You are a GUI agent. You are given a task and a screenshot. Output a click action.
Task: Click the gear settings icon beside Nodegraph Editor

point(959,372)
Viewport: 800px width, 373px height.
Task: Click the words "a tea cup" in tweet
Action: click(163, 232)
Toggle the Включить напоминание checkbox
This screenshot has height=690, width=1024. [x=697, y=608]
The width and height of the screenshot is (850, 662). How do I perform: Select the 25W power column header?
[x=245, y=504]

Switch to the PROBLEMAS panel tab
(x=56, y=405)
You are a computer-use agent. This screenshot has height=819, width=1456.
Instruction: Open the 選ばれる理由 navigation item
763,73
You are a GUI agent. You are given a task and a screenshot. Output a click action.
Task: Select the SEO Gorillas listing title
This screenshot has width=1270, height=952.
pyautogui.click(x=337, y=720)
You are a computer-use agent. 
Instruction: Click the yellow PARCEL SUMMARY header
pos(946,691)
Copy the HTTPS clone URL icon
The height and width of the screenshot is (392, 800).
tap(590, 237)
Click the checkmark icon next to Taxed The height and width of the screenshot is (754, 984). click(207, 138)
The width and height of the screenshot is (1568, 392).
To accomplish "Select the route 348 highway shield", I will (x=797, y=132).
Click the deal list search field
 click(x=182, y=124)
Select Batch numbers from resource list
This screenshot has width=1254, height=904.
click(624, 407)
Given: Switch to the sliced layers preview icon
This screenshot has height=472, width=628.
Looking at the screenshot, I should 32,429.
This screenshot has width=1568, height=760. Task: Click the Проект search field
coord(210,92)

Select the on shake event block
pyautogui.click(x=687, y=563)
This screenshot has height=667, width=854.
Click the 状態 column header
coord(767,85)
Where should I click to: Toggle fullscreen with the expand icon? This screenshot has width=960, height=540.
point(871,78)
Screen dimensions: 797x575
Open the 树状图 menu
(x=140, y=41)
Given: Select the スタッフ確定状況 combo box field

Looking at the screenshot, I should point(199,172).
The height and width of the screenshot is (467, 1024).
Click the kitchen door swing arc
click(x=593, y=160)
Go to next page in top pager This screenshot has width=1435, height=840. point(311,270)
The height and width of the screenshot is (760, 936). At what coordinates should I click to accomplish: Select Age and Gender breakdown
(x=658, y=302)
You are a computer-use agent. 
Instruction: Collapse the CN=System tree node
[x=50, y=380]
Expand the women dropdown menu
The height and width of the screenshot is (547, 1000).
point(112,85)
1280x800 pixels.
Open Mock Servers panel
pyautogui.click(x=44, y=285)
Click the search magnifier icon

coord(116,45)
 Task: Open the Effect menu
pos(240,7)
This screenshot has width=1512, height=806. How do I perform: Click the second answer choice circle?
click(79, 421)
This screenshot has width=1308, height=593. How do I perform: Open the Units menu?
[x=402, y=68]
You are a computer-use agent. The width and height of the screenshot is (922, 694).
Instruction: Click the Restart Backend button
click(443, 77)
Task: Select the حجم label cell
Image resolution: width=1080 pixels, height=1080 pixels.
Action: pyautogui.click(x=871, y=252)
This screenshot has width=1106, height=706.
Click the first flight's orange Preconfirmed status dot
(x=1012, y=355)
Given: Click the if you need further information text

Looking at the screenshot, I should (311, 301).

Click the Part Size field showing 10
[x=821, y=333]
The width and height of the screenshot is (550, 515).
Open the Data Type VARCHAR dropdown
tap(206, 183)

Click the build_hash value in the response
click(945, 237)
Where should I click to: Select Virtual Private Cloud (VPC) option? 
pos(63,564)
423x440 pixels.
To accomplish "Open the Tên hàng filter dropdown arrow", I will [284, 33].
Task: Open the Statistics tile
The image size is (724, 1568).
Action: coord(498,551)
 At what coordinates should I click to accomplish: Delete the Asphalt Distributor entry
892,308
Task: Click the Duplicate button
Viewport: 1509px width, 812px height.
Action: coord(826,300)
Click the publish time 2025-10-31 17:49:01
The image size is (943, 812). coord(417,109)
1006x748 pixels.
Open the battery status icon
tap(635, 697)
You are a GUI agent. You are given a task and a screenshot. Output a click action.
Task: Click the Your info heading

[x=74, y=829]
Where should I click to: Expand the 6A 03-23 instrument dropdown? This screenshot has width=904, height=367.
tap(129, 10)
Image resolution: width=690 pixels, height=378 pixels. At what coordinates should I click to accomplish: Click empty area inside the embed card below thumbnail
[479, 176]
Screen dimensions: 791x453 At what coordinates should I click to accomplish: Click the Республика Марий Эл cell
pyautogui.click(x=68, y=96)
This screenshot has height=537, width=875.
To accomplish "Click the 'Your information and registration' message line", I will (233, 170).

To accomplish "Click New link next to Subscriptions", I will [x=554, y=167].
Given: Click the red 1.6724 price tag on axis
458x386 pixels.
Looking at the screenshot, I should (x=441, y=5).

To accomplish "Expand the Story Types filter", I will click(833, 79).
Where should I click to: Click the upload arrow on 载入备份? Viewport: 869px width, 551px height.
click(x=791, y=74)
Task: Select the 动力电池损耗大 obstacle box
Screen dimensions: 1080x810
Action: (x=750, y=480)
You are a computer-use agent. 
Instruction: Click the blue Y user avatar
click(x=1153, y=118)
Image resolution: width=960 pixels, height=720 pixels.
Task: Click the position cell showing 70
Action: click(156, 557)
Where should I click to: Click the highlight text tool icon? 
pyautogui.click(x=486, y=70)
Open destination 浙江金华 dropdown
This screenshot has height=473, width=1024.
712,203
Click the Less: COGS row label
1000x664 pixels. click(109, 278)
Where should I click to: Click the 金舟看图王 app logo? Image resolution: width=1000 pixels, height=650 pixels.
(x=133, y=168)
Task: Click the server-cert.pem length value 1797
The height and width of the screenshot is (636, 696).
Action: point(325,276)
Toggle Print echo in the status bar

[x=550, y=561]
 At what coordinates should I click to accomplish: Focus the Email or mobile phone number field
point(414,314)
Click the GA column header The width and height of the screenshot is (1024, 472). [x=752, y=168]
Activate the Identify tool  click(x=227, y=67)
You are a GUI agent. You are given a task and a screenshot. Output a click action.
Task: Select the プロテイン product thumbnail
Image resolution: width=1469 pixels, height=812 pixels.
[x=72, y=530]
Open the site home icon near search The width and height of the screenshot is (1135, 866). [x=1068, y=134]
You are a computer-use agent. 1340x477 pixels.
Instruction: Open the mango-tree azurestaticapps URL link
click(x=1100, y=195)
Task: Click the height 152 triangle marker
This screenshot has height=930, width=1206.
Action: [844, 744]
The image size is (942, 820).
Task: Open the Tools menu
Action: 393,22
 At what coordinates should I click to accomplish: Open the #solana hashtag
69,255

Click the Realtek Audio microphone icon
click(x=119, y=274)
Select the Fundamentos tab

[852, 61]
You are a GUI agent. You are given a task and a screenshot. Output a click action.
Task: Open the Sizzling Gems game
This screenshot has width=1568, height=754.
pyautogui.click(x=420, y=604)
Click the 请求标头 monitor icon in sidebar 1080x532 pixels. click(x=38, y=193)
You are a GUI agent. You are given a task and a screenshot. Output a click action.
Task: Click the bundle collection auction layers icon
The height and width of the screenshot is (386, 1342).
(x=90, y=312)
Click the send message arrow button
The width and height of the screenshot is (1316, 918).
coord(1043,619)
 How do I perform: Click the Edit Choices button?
+ + + + +
Rewrite the lines from the line with "You are a computer-use agent. The" up to and including the line with "Action: pyautogui.click(x=871, y=252)", replacing "Restart Backend" with "Restart Server" and keeping everything else unchanged.

You are a computer-use agent. The width and height of the screenshot is (922, 694).
Instruction: Click the Restart Server button
click(443, 77)
Task: Select the حجم label cell
Image resolution: width=1080 pixels, height=1080 pixels.
Action: pyautogui.click(x=871, y=252)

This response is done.